Turn the lines below into a Markdown table with the columns Row and Line. Number each line in Row and leave out blank lines.
=====
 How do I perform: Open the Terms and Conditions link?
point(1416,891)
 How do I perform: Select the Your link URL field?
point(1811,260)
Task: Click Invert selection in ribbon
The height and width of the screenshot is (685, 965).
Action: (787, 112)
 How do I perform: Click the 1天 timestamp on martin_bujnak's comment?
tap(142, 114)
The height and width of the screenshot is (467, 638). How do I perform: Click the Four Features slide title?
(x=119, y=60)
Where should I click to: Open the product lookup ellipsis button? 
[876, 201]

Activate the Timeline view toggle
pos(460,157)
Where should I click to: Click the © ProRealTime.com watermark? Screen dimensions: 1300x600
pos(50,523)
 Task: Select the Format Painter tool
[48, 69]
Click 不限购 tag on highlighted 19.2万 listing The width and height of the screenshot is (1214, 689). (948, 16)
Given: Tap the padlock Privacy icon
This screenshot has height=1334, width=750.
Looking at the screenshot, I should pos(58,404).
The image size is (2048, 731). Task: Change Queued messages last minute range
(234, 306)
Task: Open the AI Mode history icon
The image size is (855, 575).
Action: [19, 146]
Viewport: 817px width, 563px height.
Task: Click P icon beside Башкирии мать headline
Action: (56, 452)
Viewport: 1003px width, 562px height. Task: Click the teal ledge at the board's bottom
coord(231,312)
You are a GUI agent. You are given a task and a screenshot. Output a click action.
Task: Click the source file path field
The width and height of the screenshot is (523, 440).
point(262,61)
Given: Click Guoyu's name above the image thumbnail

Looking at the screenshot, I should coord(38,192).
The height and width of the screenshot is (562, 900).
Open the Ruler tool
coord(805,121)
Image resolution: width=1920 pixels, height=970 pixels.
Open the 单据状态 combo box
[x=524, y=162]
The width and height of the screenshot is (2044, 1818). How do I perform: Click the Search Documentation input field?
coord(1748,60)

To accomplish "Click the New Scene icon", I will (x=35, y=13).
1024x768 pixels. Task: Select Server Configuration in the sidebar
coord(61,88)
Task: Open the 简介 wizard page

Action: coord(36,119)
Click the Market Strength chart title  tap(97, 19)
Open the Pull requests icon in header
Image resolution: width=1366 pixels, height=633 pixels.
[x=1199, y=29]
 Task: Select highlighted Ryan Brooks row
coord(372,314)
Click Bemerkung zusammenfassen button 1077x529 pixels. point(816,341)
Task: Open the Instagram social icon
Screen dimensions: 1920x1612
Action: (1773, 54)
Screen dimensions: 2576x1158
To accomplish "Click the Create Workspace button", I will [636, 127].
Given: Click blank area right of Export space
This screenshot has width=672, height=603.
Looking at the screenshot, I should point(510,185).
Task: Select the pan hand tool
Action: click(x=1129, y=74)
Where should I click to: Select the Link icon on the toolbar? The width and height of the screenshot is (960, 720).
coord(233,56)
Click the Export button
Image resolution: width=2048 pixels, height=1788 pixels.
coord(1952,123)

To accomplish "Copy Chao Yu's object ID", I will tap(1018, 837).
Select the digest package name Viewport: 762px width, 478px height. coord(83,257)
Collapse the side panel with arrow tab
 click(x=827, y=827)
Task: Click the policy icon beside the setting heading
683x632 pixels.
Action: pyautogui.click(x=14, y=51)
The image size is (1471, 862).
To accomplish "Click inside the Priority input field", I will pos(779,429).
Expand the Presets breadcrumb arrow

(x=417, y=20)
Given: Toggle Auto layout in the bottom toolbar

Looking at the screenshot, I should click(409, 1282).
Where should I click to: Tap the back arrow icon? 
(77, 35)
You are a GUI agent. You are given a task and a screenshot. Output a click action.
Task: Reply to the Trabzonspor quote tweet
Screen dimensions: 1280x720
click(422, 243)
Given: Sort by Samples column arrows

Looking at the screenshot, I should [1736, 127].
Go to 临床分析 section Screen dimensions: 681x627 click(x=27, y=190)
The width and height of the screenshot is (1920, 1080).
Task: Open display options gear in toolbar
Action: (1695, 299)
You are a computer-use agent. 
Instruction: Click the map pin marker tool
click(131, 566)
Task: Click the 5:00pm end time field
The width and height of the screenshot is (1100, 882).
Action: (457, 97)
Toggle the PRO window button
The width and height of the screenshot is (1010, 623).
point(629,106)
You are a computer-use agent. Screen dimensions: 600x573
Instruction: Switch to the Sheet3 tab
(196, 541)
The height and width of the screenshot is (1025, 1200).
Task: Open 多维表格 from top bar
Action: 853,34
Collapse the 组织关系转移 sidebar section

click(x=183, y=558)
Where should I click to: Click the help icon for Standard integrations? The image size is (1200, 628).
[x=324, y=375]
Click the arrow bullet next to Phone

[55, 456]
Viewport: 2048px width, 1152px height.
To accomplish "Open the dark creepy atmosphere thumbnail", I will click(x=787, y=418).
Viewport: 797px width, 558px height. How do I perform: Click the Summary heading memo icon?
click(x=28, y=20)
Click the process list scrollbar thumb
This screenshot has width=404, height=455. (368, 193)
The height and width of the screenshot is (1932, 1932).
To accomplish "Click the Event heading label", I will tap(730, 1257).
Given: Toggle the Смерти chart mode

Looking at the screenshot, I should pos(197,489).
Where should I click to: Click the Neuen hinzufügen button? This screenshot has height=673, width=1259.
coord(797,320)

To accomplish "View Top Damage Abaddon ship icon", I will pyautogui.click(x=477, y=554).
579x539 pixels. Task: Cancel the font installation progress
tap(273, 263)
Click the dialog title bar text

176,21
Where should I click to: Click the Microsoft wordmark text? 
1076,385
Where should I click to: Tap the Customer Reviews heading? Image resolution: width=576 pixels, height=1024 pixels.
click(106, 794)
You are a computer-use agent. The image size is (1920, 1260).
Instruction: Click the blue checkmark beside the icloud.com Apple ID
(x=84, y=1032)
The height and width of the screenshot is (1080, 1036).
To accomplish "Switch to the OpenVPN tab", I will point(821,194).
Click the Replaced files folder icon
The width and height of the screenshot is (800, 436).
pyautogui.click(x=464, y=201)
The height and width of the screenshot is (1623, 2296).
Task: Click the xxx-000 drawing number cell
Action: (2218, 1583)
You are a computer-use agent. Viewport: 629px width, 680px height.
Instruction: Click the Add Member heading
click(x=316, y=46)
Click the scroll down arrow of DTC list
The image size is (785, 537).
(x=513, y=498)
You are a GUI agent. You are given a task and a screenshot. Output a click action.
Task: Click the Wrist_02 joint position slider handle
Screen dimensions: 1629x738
=====
### CORRECT OUTPUT
| Row | Line |
|---|---|
| 1 |  How do I perform: Open the Terms and Conditions link? |
| 2 | point(1416,891) |
| 3 |  How do I perform: Select the Your link URL field? |
| 4 | point(1811,260) |
| 5 | Task: Click Invert selection in ribbon |
| 6 | The height and width of the screenshot is (685, 965). |
| 7 | Action: (787, 112) |
| 8 |  How do I perform: Click the 1天 timestamp on martin_bujnak's comment? |
| 9 | tap(142, 114) |
| 10 | The height and width of the screenshot is (467, 638). How do I perform: Click the Four Features slide title? |
| 11 | (x=119, y=60) |
| 12 | Where should I click to: Open the product lookup ellipsis button?  |
| 13 | [876, 201] |
| 14 | Activate the Timeline view toggle |
| 15 | pos(460,157) |
| 16 | Where should I click to: Click the © ProRealTime.com watermark? Screen dimensions: 1300x600 |
| 17 | pos(50,523) |
| 18 |  Task: Select the Format Painter tool |
| 19 | [48, 69] |
| 20 | Click 不限购 tag on highlighted 19.2万 listing The width and height of the screenshot is (1214, 689). (948, 16) |
| 21 | Given: Tap the padlock Privacy icon |
| 22 | This screenshot has height=1334, width=750. |
| 23 | Looking at the screenshot, I should pos(58,404). |
| 24 | The image size is (2048, 731). Task: Change Queued messages last minute range |
| 25 | (234, 306) |
| 26 | Task: Open the AI Mode history icon |
| 27 | The image size is (855, 575). |
| 28 | Action: [19, 146] |
| 29 | Viewport: 817px width, 563px height. |
| 30 | Task: Click P icon beside Башкирии мать headline |
| 31 | Action: (56, 452) |
| 32 | Viewport: 1003px width, 562px height. Task: Click the teal ledge at the board's bottom |
| 33 | coord(231,312) |
| 34 | You are a GUI agent. You are given a task and a screenshot. Output a click action. |
| 35 | Task: Click the source file path field |
| 36 | The width and height of the screenshot is (523, 440). |
| 37 | point(262,61) |
| 38 | Given: Click Guoyu's name above the image thumbnail |
| 39 | Looking at the screenshot, I should coord(38,192). |
| 40 | The height and width of the screenshot is (562, 900). |
| 41 | Open the Ruler tool |
| 42 | coord(805,121) |
| 43 | Image resolution: width=1920 pixels, height=970 pixels. |
| 44 | Open the 单据状态 combo box |
| 45 | [x=524, y=162] |
| 46 | The width and height of the screenshot is (2044, 1818). How do I perform: Click the Search Documentation input field? |
| 47 | coord(1748,60) |
| 48 | To accomplish "Click the New Scene icon", I will (x=35, y=13). |
| 49 | 1024x768 pixels. Task: Select Server Configuration in the sidebar |
| 50 | coord(61,88) |
| 51 | Task: Open the 简介 wizard page |
| 52 | Action: coord(36,119) |
| 53 | Click the Market Strength chart title  tap(97, 19) |
| 54 | Open the Pull requests icon in header |
| 55 | Image resolution: width=1366 pixels, height=633 pixels. |
| 56 | [x=1199, y=29] |
| 57 |  Task: Select highlighted Ryan Brooks row |
| 58 | coord(372,314) |
| 59 | Click Bemerkung zusammenfassen button 1077x529 pixels. point(816,341) |
| 60 | Task: Open the Instagram social icon |
| 61 | Screen dimensions: 1920x1612 |
| 62 | Action: (1773, 54) |
| 63 | Screen dimensions: 2576x1158 |
| 64 | To accomplish "Click the Create Workspace button", I will [636, 127]. |
| 65 | Given: Click blank area right of Export space |
| 66 | This screenshot has width=672, height=603. |
| 67 | Looking at the screenshot, I should point(510,185). |
| 68 | Task: Select the pan hand tool |
| 69 | Action: click(x=1129, y=74) |
| 70 | Where should I click to: Select the Link icon on the toolbar? The width and height of the screenshot is (960, 720). |
| 71 | coord(233,56) |
| 72 | Click the Export button |
| 73 | Image resolution: width=2048 pixels, height=1788 pixels. |
| 74 | coord(1952,123) |
| 75 | To accomplish "Copy Chao Yu's object ID", I will tap(1018, 837). |
| 76 | Select the digest package name Viewport: 762px width, 478px height. coord(83,257) |
| 77 | Collapse the side panel with arrow tab |
| 78 |  click(x=827, y=827) |
| 79 | Task: Click the policy icon beside the setting heading |
| 80 | 683x632 pixels. |
| 81 | Action: pyautogui.click(x=14, y=51) |
| 82 | The image size is (1471, 862). |
| 83 | To accomplish "Click inside the Priority input field", I will pos(779,429). |
| 84 | Expand the Presets breadcrumb arrow |
| 85 | (x=417, y=20) |
| 86 | Given: Toggle Auto layout in the bottom toolbar |
| 87 | Looking at the screenshot, I should click(409, 1282). |
| 88 | Where should I click to: Tap the back arrow icon?  |
| 89 | (77, 35) |
| 90 | You are a GUI agent. You are given a task and a screenshot. Output a click action. |
| 91 | Task: Reply to the Trabzonspor quote tweet |
| 92 | Screen dimensions: 1280x720 |
| 93 | click(422, 243) |
| 94 | Given: Sort by Samples column arrows |
| 95 | Looking at the screenshot, I should [1736, 127]. |
| 96 | Go to 临床分析 section Screen dimensions: 681x627 click(x=27, y=190) |
| 97 | The width and height of the screenshot is (1920, 1080). |
| 98 | Task: Open display options gear in toolbar |
| 99 | Action: (1695, 299) |
| 100 | You are a computer-use agent.  |
| 101 | Instruction: Click the map pin marker tool |
| 102 | click(131, 566) |
| 103 | Task: Click the 5:00pm end time field |
| 104 | The width and height of the screenshot is (1100, 882). |
| 105 | Action: (457, 97) |
| 106 | Toggle the PRO window button |
| 107 | The width and height of the screenshot is (1010, 623). |
| 108 | point(629,106) |
| 109 | You are a computer-use agent. Screen dimensions: 600x573 |
| 110 | Instruction: Switch to the Sheet3 tab |
| 111 | (196, 541) |
| 112 | The height and width of the screenshot is (1025, 1200). |
| 113 | Task: Open 多维表格 from top bar |
| 114 | Action: 853,34 |
| 115 | Collapse the 组织关系转移 sidebar section |
| 116 | click(x=183, y=558) |
| 117 | Where should I click to: Click the help icon for Standard integrations? The image size is (1200, 628). |
| 118 | [x=324, y=375] |
| 119 | Click the arrow bullet next to Phone |
| 120 | [55, 456] |
| 121 | Viewport: 2048px width, 1152px height. |
| 122 | To accomplish "Open the dark creepy atmosphere thumbnail", I will click(x=787, y=418). |
| 123 | Viewport: 797px width, 558px height. How do I perform: Click the Summary heading memo icon? |
| 124 | click(x=28, y=20) |
| 125 | Click the process list scrollbar thumb |
| 126 | This screenshot has width=404, height=455. (368, 193) |
| 127 | The height and width of the screenshot is (1932, 1932). |
| 128 | To accomplish "Click the Event heading label", I will tap(730, 1257). |
| 129 | Given: Toggle the Смерти chart mode |
| 130 | Looking at the screenshot, I should pos(197,489). |
| 131 | Where should I click to: Click the Neuen hinzufügen button? This screenshot has height=673, width=1259. |
| 132 | coord(797,320) |
| 133 | To accomplish "View Top Damage Abaddon ship icon", I will pyautogui.click(x=477, y=554). |
| 134 | 579x539 pixels. Task: Cancel the font installation progress |
| 135 | tap(273, 263) |
| 136 | Click the dialog title bar text |
| 137 | 176,21 |
| 138 | Where should I click to: Click the Microsoft wordmark text?  |
| 139 | 1076,385 |
| 140 | Where should I click to: Tap the Customer Reviews heading? Image resolution: width=576 pixels, height=1024 pixels. |
| 141 | click(106, 794) |
| 142 | You are a computer-use agent. The image size is (1920, 1260). |
| 143 | Instruction: Click the blue checkmark beside the icloud.com Apple ID |
| 144 | (x=84, y=1032) |
| 145 | The height and width of the screenshot is (1080, 1036). |
| 146 | To accomplish "Switch to the OpenVPN tab", I will point(821,194). |
| 147 | Click the Replaced files folder icon |
| 148 | The width and height of the screenshot is (800, 436). |
| 149 | pyautogui.click(x=464, y=201) |
| 150 | The height and width of the screenshot is (1623, 2296). |
| 151 | Task: Click the xxx-000 drawing number cell |
| 152 | Action: (2218, 1583) |
| 153 | You are a computer-use agent. Viewport: 629px width, 680px height. |
| 154 | Instruction: Click the Add Member heading |
| 155 | click(x=316, y=46) |
| 156 | Click the scroll down arrow of DTC list |
| 157 | The image size is (785, 537). |
| 158 | (x=513, y=498) |
| 159 | You are a GUI agent. You are given a task and a screenshot. Output a click action. |
| 160 | Task: Click the Wrist_02 joint position slider handle |
| 161 | Screen dimensions: 1629x738 |